Automotrices retoman planes productivos precrisis

Fiat y Renault trabajan a full, gracias a la recuperación del mercado brasileño (incluso con horas extra). En las demás empresas del sector subsisten las suspensiones, pero la situación tiende a normalizarse.
La crisis no pasó, pero al menos, las principales terminales de Córdoba pueden respirar tranquilas. Es que el repunte de ventas registrado en el vecino país, en el mes de marzo trajo buenas noticias para las automotrices radicadas en la ciudad, especialmente para las que destinan buena parte de su producción al mercado brasileño.
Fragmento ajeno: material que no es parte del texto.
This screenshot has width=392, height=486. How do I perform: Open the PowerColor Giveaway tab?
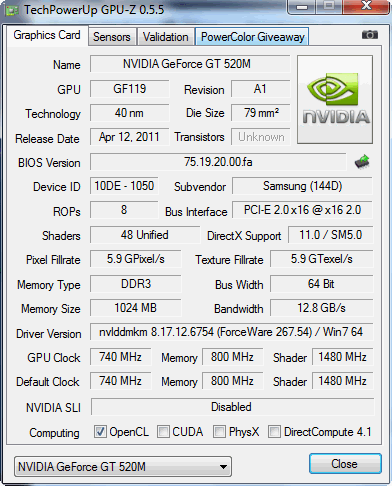coord(252,37)
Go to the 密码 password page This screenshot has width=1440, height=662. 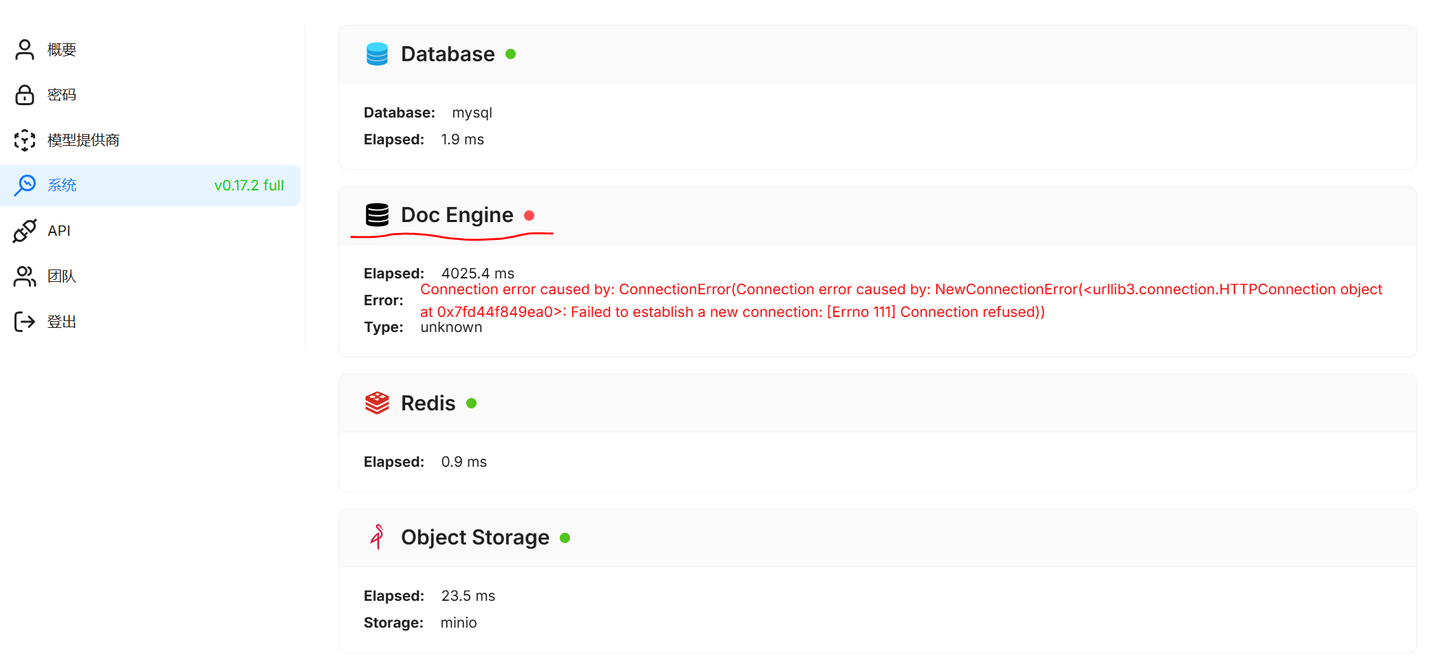coord(62,95)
Si bien la reactivación es estimada como una situación a corto plazo (las medidas para impulsar el consumo en Brasil se extenderán en principio sólo por tres meses), alcanzan para cambiarle el semblante al sector, uno de los más golpeados por la crisis financiera internacional. Al punto, que las principales automotrices radicadas en la ciudad han comenzado a retomar los planes productivos anunciados, antes que la recesión mundial obligara a repensar los programas previstos para este año, en función de la caída de la demanda interna y externa. Incluso, en algunos casos, las perspectivas para lo que queda del año superan a las definidas con anterioridad a la crisis.

Por ejemplo, en Renault, luego de un parate, recuperaron el ritmo de trabajo habitual, aunque limitaron la actividad a un solo turno (en 2008 habían comenzado a ensayar dos turnos), lo que no es poco si se tiene en cuenta que a fines del año pasado el panorama se presentaba sombrío. Además, alcanzaron récord en producción en un turno, superando las 200 unidades diarias, gracias a la eficientización de los procesos productivos.

"Si el repunte de Brasil se mantiene y se recupera el mercado interno, gracias a los planes del gobierno nacional para impulsar el consumo, confiamos en mantener estos niveles de producción durante todo el año", sostuvo Juan De Carlo, jefe de Comunicación de Renault.

Por el lado de Fiat, la planta de la localidad de Ferreyra presenta un nivel de actividad similar al de mediados de 2008, con una producción diaria de 200 unidades que llegarán a 300 a fin de año, según lo informado desde la empresa. Con más del 80 por ciento de su producción destinada a abastecer el mercado exterior (principalmente el brasileño), en la automotriz de origen italiano volvieron las horas extra, una especie en extinción en el sector.

"Estamos trabajando con el nivel de producción que habíamos planificado para 2009, antes que la crisis internacional provocara un replanteo de toda la industria", señala Leonardo Destéfano, gerente de Relaciones Externas y Comunicación.

Cabe destacar que en ambos casos la reactivación beneficia no sólo a sus trabajadores directos, sino también en forma indirecta a sus proveedores, proporcionando nuevos horizontes a todo el sector.

Cuadro de situación

Las buenas noticias que rodean a Fiat y Renault no alcanzan para revertir la situación de otras automotrices, más dependientes de lo que sucede en el mercado interno. Es el caso de Volkswagen y la fábrica de camiones Iveco. En ambos casos, continúan las suspensiones rotativas y el panorama se presenta sin cambios a la espera de la recuperación del mercado local. Sin embargo, un dato alentador es que se frenó la política de recortar puestos de trabajo, que a principios de año amenazó con dejar fuera del mercado laboral a cientos de operarios, aunque todavía siguen pendientes las negociaciones con el Sindicato de Mecánicos y Afines del Transporte Automotor (Smata) por la situación de los contratados de la automotriz alemana (el próximo miércoles está prevista una audiencia en la Secretaría de Trabajo de la Provincia).

"La recuperación de Brasil es una buena noticia, pero hay que tener en cuenta que es algo coyuntural, no alcanza para superar la crisis del sector", asegura Leonardo Almada, secretario de Prensa de Smata.

En igual sentido, para el titular de la UOM, Augusto Varas, si bien la reactivación del mercado brasileño trajo "calma" a la industria automotriz, el sector "todavía está inmerso en una difícil situación, por lo que es prematuro decir que la crisis ya pasó".

Por otra parte, cabe señalar que a la caída de la producción se suma otra preocupación para los industriales metalúrgicos: en los distintos gremios vinculados al sector ya se está comenzando a hablar de aumentos salariales.